▸ TAREFA
No texto sobre o aprendizado de uma segunda língua, reescreva o trecho de "Em uma segunda" até "língua por outros.", substituindo "pronúncia" por "articulação".

▸ TEXTO EXTRAÍDO
● ● ● ●

A partir da teoria das inteligências múltiplas do psicólogo Howard Gardner, acredita-se que algumas técnicas de ensino de uma segunda língua podem beneficiar os alunos e seus diferentes talentos e facilidades. Trata-se de utilizar várias habilidades, e não somente a linguística por si, como escutar uma música (inteligência musical), utilizar elementos visuais como fotos e filmes (inteligência viso-espacial), fazer brincadeiras de mímica (inteligência cinestésica-corporal) e de dramatização (inteligência interpessoal). Dessa forma, o estudante pode se beneficiar ao aprender em seu estilo favorito, e também desenvolver as suas outras inteligências.

Todos esses fatores influenciam no aprendizado de uma segunda língua, e diferentes linhas de ensino os levam em consideração de várias formas. Na psicologia, as diversas linhas teóricas enfatizam diferentes fatores: na tradição behaviorista, o ensino direcionado com o feedback negativo e positivo e a repetição têm grande importância. Em uma linha humanística, sentimentos, motivação e autoconfiança são pontos chave, enquanto o construtivismo leva em consideração a história e cultura do aprendiz, e o professor é visto como facilitador, pois a responsabilidade do aprendizado está no aluno. Já uma linha mais cognitivista utiliza modelos do funcionamento mental e técnicas desenvolvidas a partir deles, por exemplo, o modelo mental do funcionamento da memória e da gramática universal.

Apesar da idade ser um fator muito importante para o aprendizado de um novo idioma, os estudos também apontam que há grandes diferenças individuais no desempenho ao se falar uma segunda língua. Talento individual, personalidade, esforço, motivação, quantidade de exposição à língua e qualidade do ensino são todos fatores que influenciam na velocidade e qualidade do aprendizado.



Acima do tom
O sotaque, algumas vezes, é tratado como se fosse uma característica negativa a ser eliminada, porém há outras maneiras de olhar para essa questão. Sotaque é a maneira particular da pronúncia de um indivíduo, que costuma se relacionar ao local em que cresceu, à sua classe social, à sua etnia etc., portanto, todas as pessoas têm sotaque. Ele se relaciona com a individualidade e personalidade e pode ser considerado como uma marca distintiva no sentido de que caracteriza a pessoa como alguém de certa nacionalidade e com uma história de vida sempre carregada consigo.

Em uma segunda língua, a pronúncia deve ser próxima a de um nativo em um grau suficiente para o entendimento. Assim, o sotaque da língua materna não precisa ser eliminado, e sim amenizado o suficiente para permitir a compreensão da sua segunda língua por outros.


QI ou QE?

● ● ● ●

▸ MATERIAL FORNECIDO

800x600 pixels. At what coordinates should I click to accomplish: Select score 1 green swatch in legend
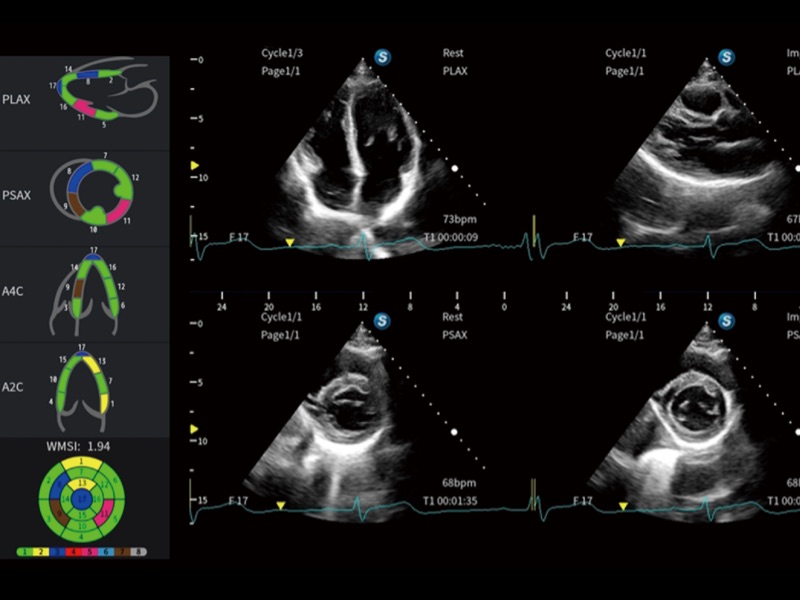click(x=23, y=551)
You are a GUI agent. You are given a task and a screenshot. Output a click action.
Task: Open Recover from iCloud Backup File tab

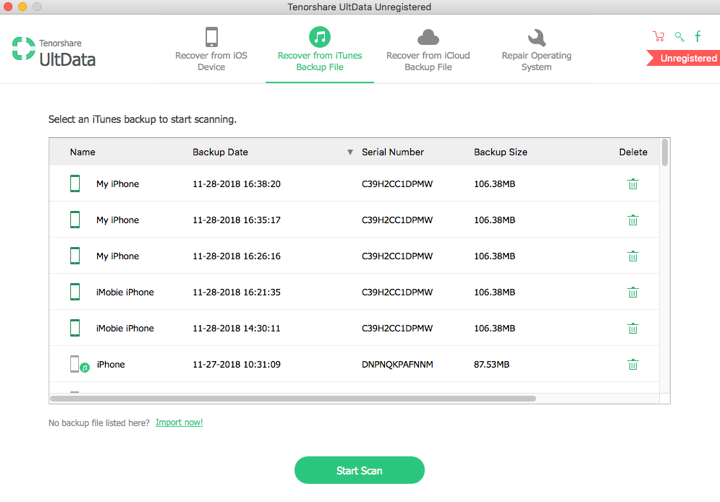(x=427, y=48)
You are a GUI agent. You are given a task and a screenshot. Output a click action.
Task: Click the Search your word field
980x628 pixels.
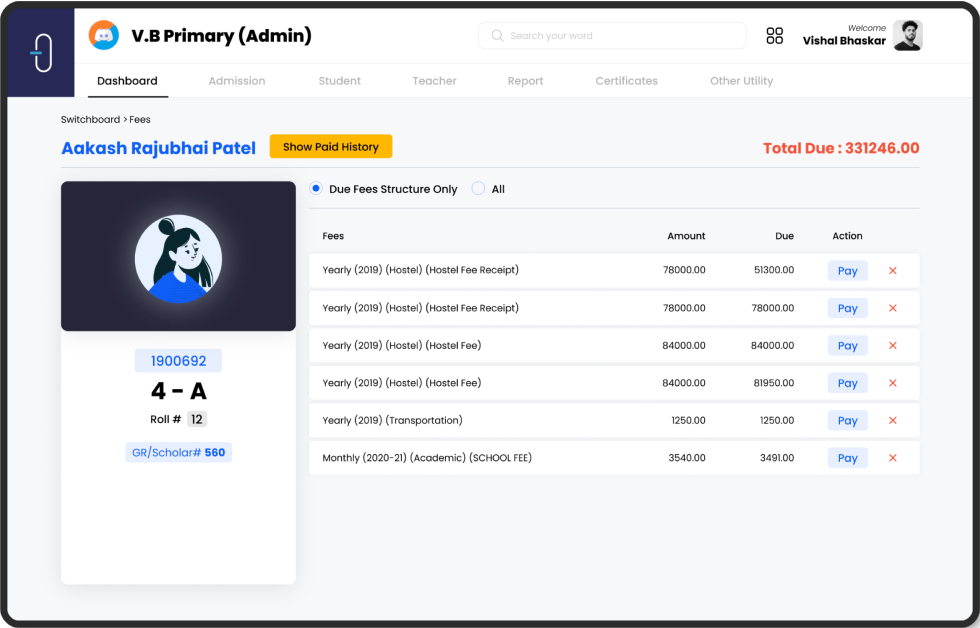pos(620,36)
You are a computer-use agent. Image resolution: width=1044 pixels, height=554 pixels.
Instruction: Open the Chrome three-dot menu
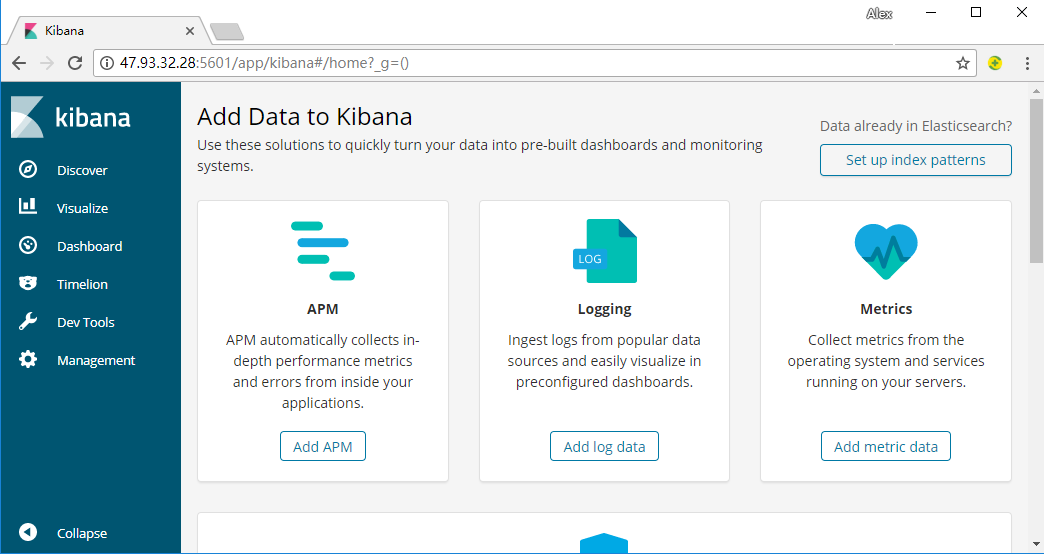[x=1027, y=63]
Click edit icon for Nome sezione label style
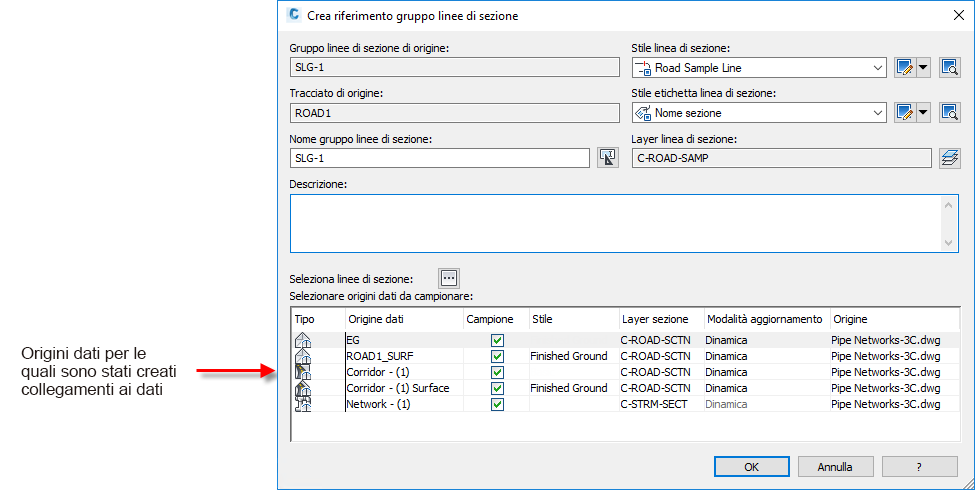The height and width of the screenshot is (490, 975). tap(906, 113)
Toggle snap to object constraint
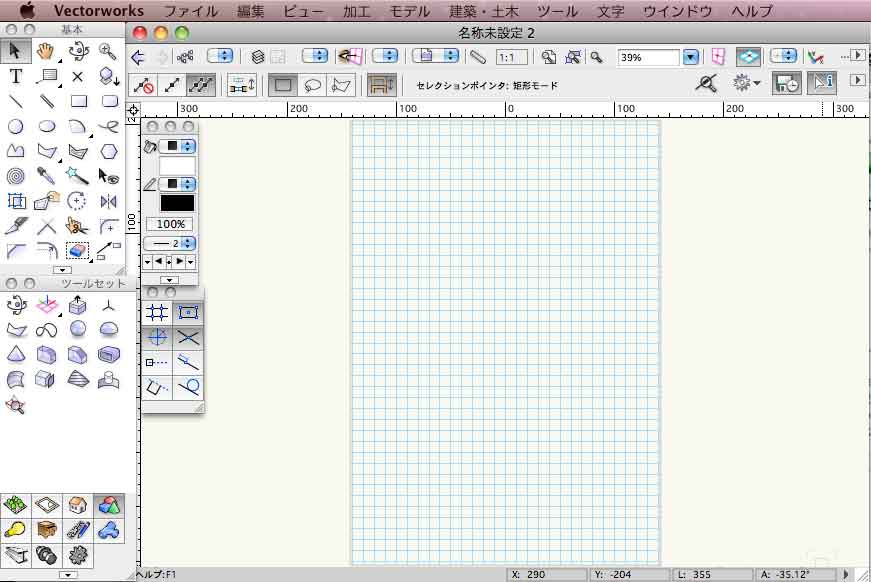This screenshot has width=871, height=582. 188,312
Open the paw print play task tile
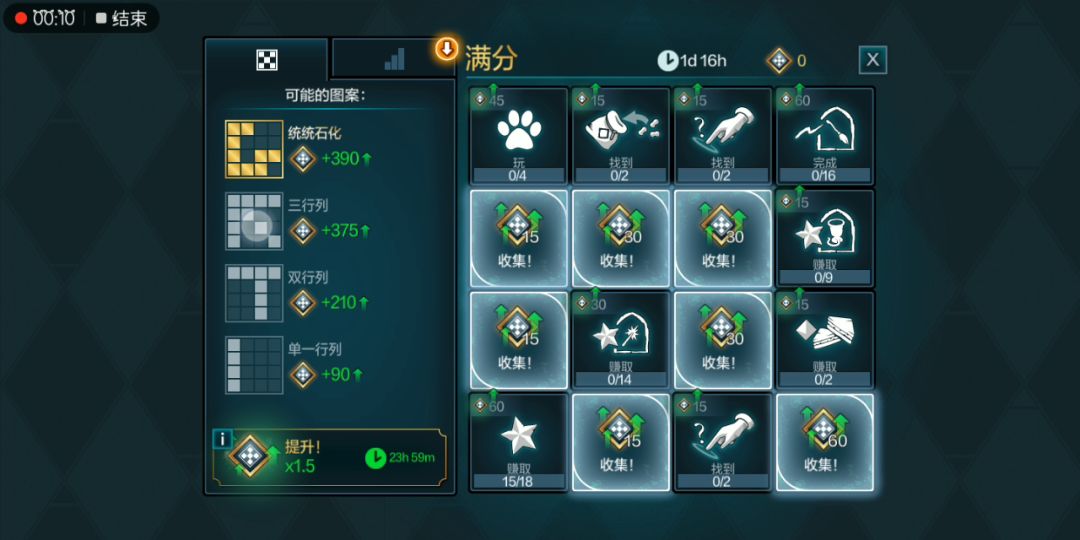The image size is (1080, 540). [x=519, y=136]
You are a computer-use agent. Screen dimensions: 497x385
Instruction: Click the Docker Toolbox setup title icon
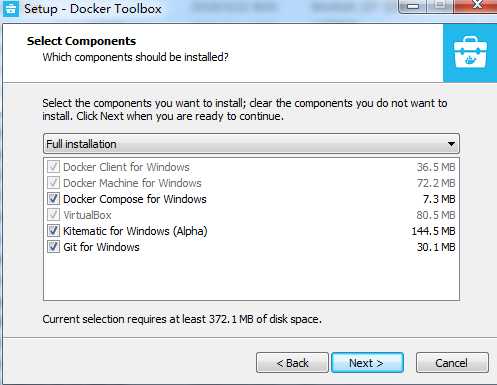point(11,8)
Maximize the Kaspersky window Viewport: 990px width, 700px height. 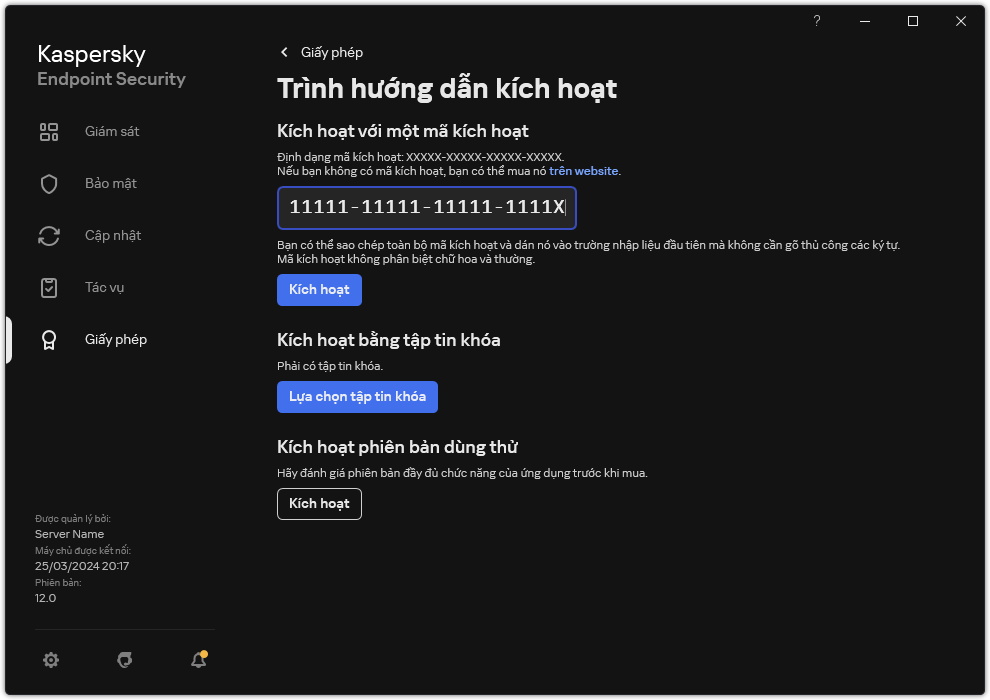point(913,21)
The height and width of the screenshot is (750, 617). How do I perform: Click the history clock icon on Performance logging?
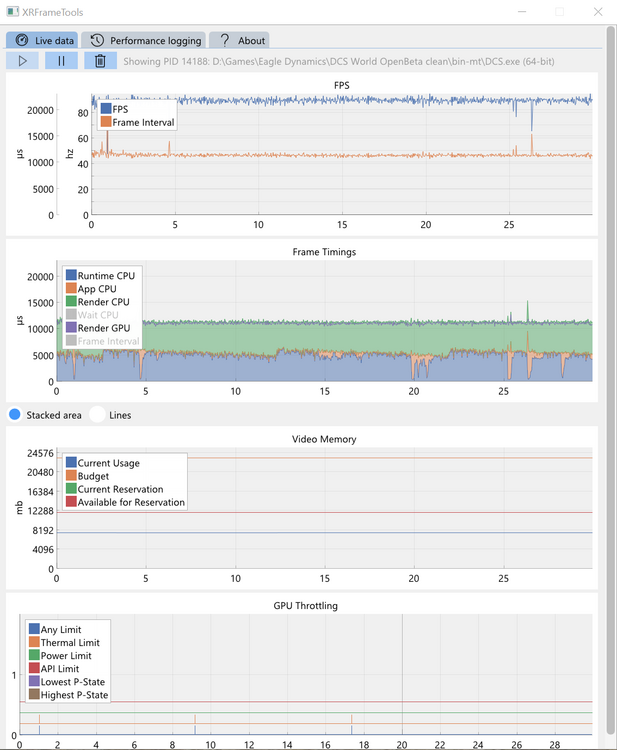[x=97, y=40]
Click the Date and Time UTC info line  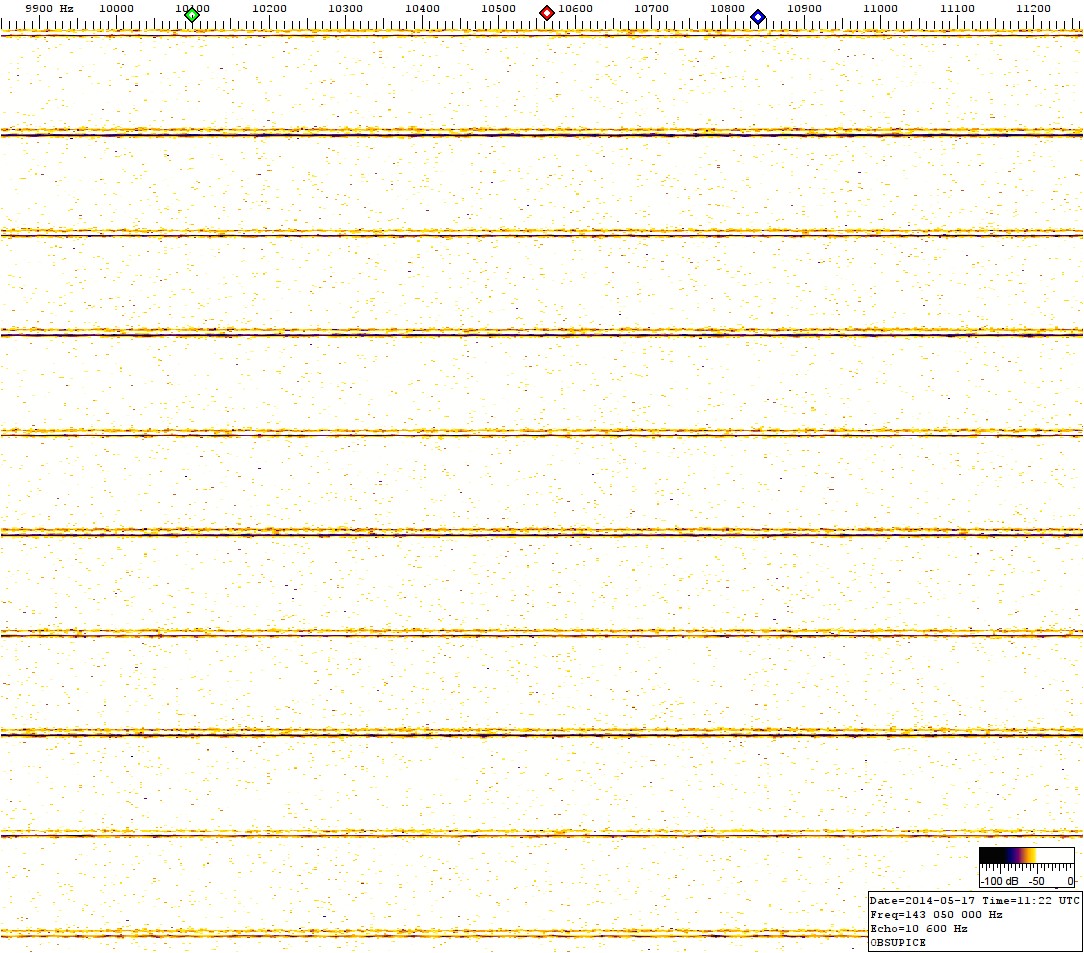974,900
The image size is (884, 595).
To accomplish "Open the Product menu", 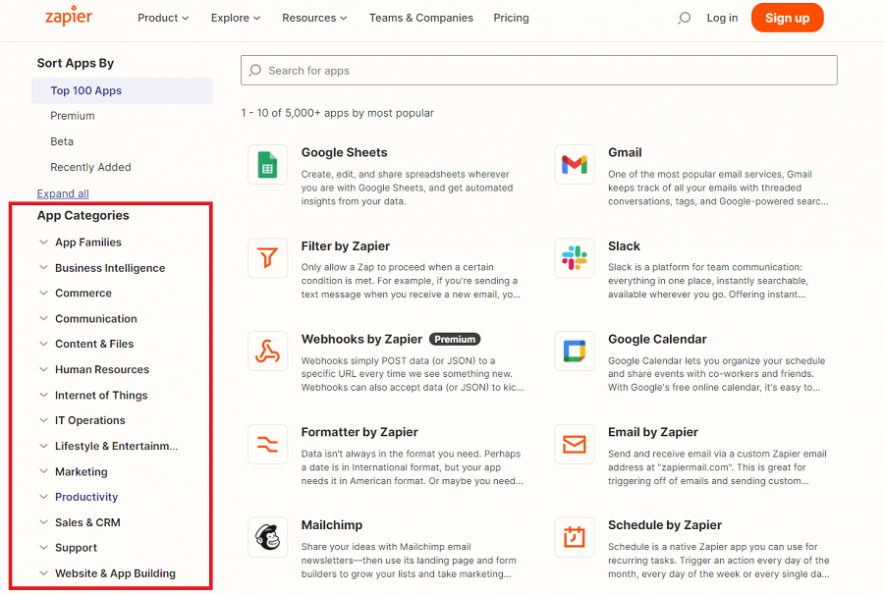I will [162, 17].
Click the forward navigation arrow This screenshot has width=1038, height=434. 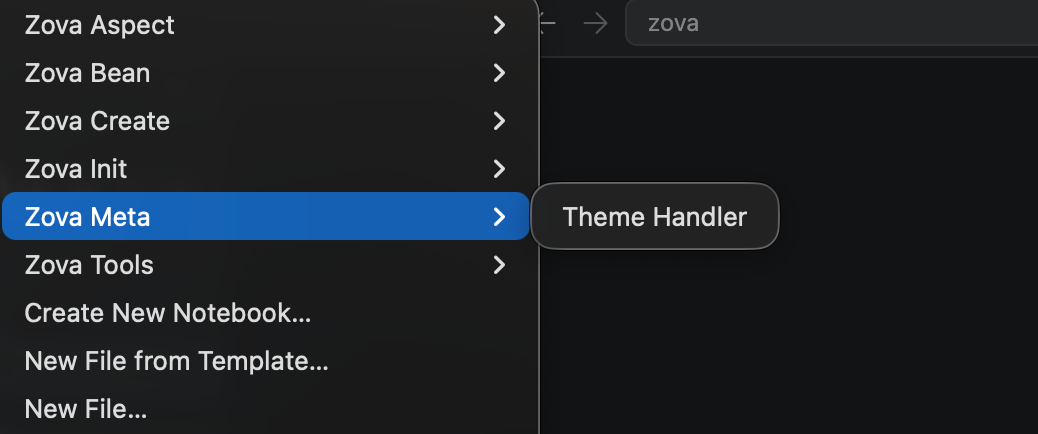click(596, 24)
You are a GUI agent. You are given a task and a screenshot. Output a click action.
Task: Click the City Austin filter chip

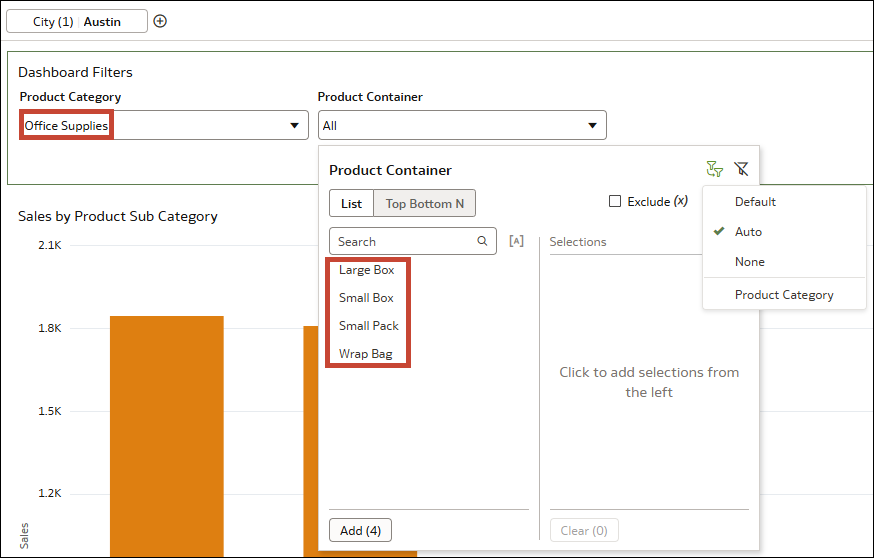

● ● ● ●

▸ RESOLUÇÃO DO EXERCÍCIO
Em uma segunda língua, a articulação deve ser próxima a de um nativo em um grau suficiente para o entendimento. Assim, o sotaque da língua materna não precisa ser eliminado, e sim amenizado o suficiente para permitir a compreensão da sua segunda língua por outros.